At times, he was annoying but we did establish a connection, and he said that I must stop by before I leave the next day to meet his family. I figured if the guy was weird or a con artist, meeting his family would bear this out.
So Kumar Iyer meets me the next morning to drive to his family home. He tells me that they used to be a middle class family, but the business failed and they are now very poor.
Their 'house' is on a side street, and is basically a 10 by 12 room with brick walls and a stone slab floor. That's it - that's the living quarters, kitchen, sleeping quarters, everything. On one end are some decent kitchen supplies, harkening back to better times, and on another end is a pile of suitcases and a single closet. It is shockingly meager to me, and is far simpler than any home that I've ever been in.
Kumar tells me that much of the time he sleeps on the roof to give more space to the rest of his family of 4, which includes a 17 year old sister. He also tells me that they were really excited to meet an American, and that his sister did some paintings for me as a gift.
His mother is a 55 year old woman with very long gray hair. She seemed very quiet or depressed, I couldn't tell. Kumar tells me that she rarely leaves the house, and basically her life consists of doing the household chores of preparing and cooking for the next meal. For much of the time, she goes through a pile of white rice, cleaning it by hand. This seems like an agonizingly slow approach, but one that puts great care in the quality of food eaten, a welcome break from restaurants.
They offer me breakfast of idli, a rice pancake and dosa, a dipping sauce, as well as several other foods that I cannot remember. Immediately I can taste the pure quality of the food in comparison to what I have been eating, and this makes my stomach very happy. After chai, they ask about every minute if I want more, and I have to refuse, for by now I am stuffed with all sorts of carbohydrates.
The father arrives later, coming home from the temple. He is a brahman, and a beautiful man, wearing not much besides a loincloth. He is a Shavite, a devotee of Lord Shiva, and has horizontal ash markings not only on his forehead but other parts of his body. He is much older than the mother, which is a common occurance in arranged marriages in India, being in his mid 60s. He is a beacon of brightness and joy, and a pleasure to be around. I ask Kumar if he will have an arranged marriage, but he tells me that first his sister must be placed in marriage, which presents a problem, since in many arranged marriages, the family of the bride must pay a dowry, which can be a hefty sum of money.
Communication goes through Kumar's translations, and it really was a joy to meet his family. Such a simple, simple life, worlds apart from life in the west. As I bid them goodbye, I give his sister some German coins and American paper dollars as a present, a hobby of hers.

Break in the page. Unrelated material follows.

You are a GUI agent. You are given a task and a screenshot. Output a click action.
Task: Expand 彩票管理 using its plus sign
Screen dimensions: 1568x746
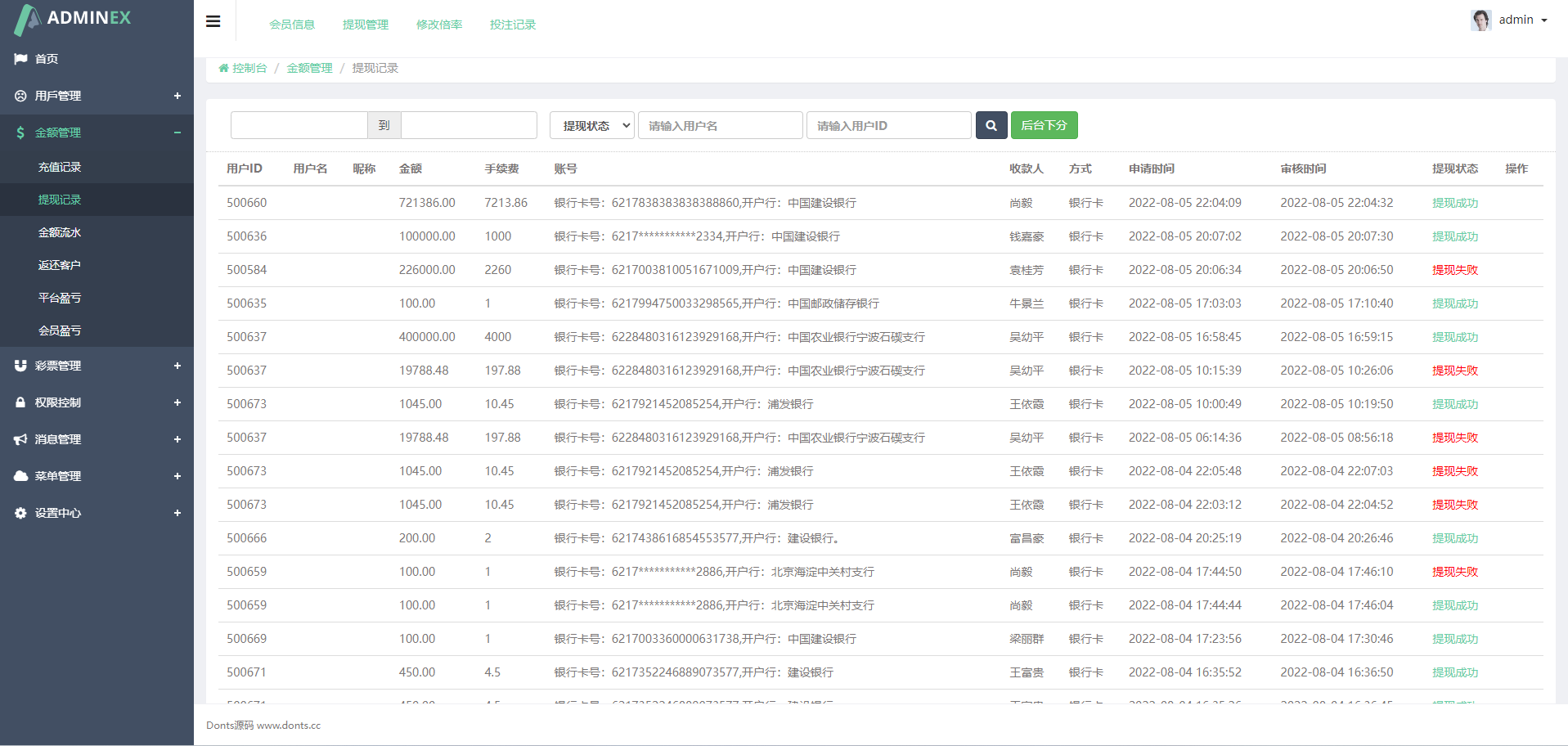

She asks me if I can send her some painting supplies, and the father asks for glasses. I'll certainly do what I can, once a mailing address is established for them. In the meantime, I give Kumar a good sum of money for a job interview in Calcutta, as he has finished his college courses, but hasn't business clothing to wear to an interview. I hope that he's telling me the truth, but I figure the gain from helping far outweighs the loss of my rupees from a lie. I wish the family well, and take several photos of them, which thrills them. Some folks get a real kick out of getting their photos taken. I leave feeling that if I can establish a long distance relationship with the Iyer family, I can make a difference in their lives with contributions. Kumar tells me that the job interview is a mere formality, and that he will pay me back over time. I await his first email from his new job.